Mrs. Aldwinkle only sighed and shook her head. She had started loving because she believed in love, because she wanted to love and because a romantic opportunity had presented itself. She had rescued a Poet from death. How could she help loving him? The circumstances, the person were her invention; she had fallen in love, deliberately almost, with the figments of her own imagination. But there was no deliberately falling out again. The romantic yearnings had aroused those profounder instincts of which they were but the polite and literary emanation. The man was young, was beautiful—these were facts, not imaginings. These deep desires once started by the conscious mind from their sleep, once made aware of their quarry, how could they be held back? “He is a poet. For the love of poetry, for the love of passion and because I saved him from death, I love him.” If that had been all, it might have been possible for Mrs. Aldwinkle to take Irene’s advice. But from the obscure caves of her being another voice was speaking. “He is young, he is beautiful. The days are so few and short. I am growing old. My body is thirsty.” How could she cease to think of him?

“And suppose he did come to love me a little,” Mrs. Aldwinkle went on, taking a perverse delight in tormenting herself in every possible way, “suppose he should come to love me just a little for what I am and think and do—should come to love me because, to begin with, I love him and admire his work, and because I understand what an artist feels and can sympathise with him—suppose all that, wouldn’t he be repelled at the same time by the fact that I’m old?” She peered into the mirror. “My face looks terribly old,” she said.

“No, no,” protested Irene encouragingly.

“He’d be disgusted,” Mrs. Aldwinkle went on. “It would be enough to drive him away even if he were attracted in some other way.” She sighed profoundly. The tears trickled slowly down her sagging cheeks.

“Don’t talk like that, Aunt Lilian,” Irene implored her. “Don’t talk like that.” She felt the tears coming into her own eyes.
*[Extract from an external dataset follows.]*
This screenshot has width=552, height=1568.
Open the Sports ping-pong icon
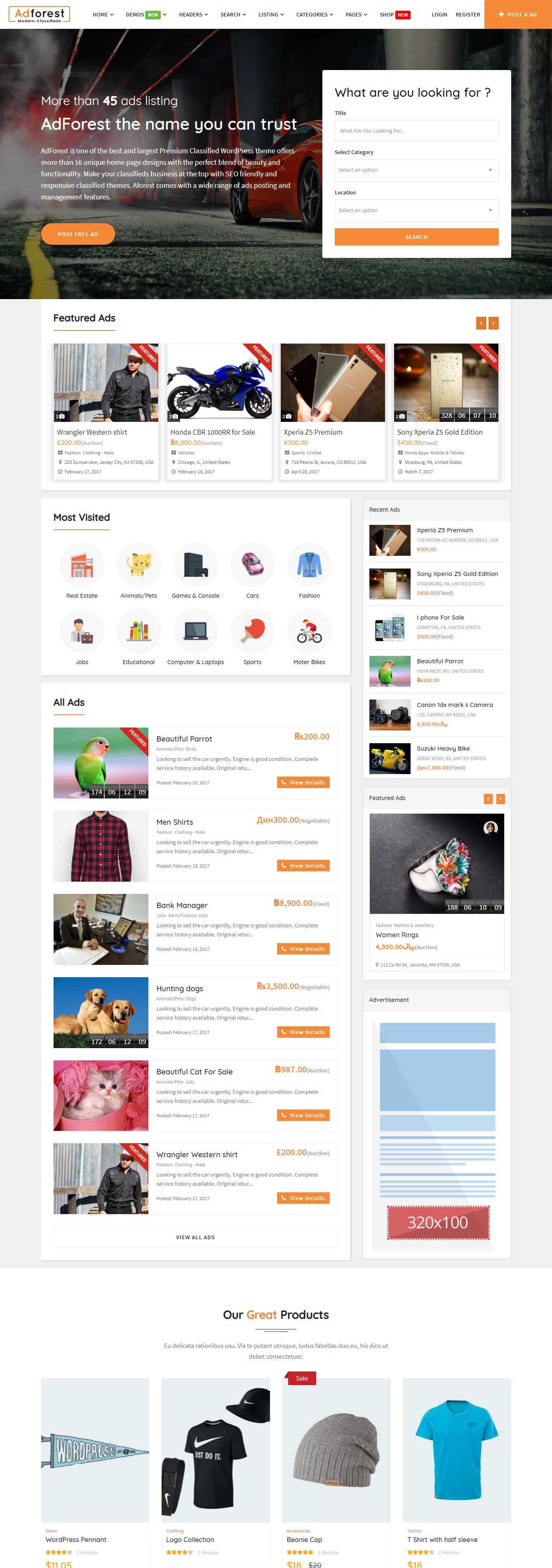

At that moment she would have done anything, given anything to make Aunt Lilian happy. She threw her arms round Mrs. Aldwinkle’s neck and kissed her. “Don’t be unhappy,” she whispered. “Don’t think any more about it. What does it matter about that man? What does it matter? You must think only of the people who do love you. I love you, Aunt Lilian. So much, so much.”

Mrs. Aldwinkle suffered herself to be a little comforted. She dried her eyes. “I shall make myself look still uglier,” she said, “if I go on crying.” There was a silence. Irene went on brushing her aunt’s hair; she hoped that Aunt Lilian had turned her thoughts elsewhere.

“At any rate,” said Mrs. Aldwinkle at last, breaking the long silence, “my body is still young.”

Irene was distressed. Why couldn’t Aunt Lilian think of something else? But her distress turned into an uneasy sense of embarrassment and shame as Mrs. Aldwinkle pursued the subject started by her last words into more and more intimate detail. In spite of her five years’ training in Aunt Lilian’s school, Irene felt profoundly shocked.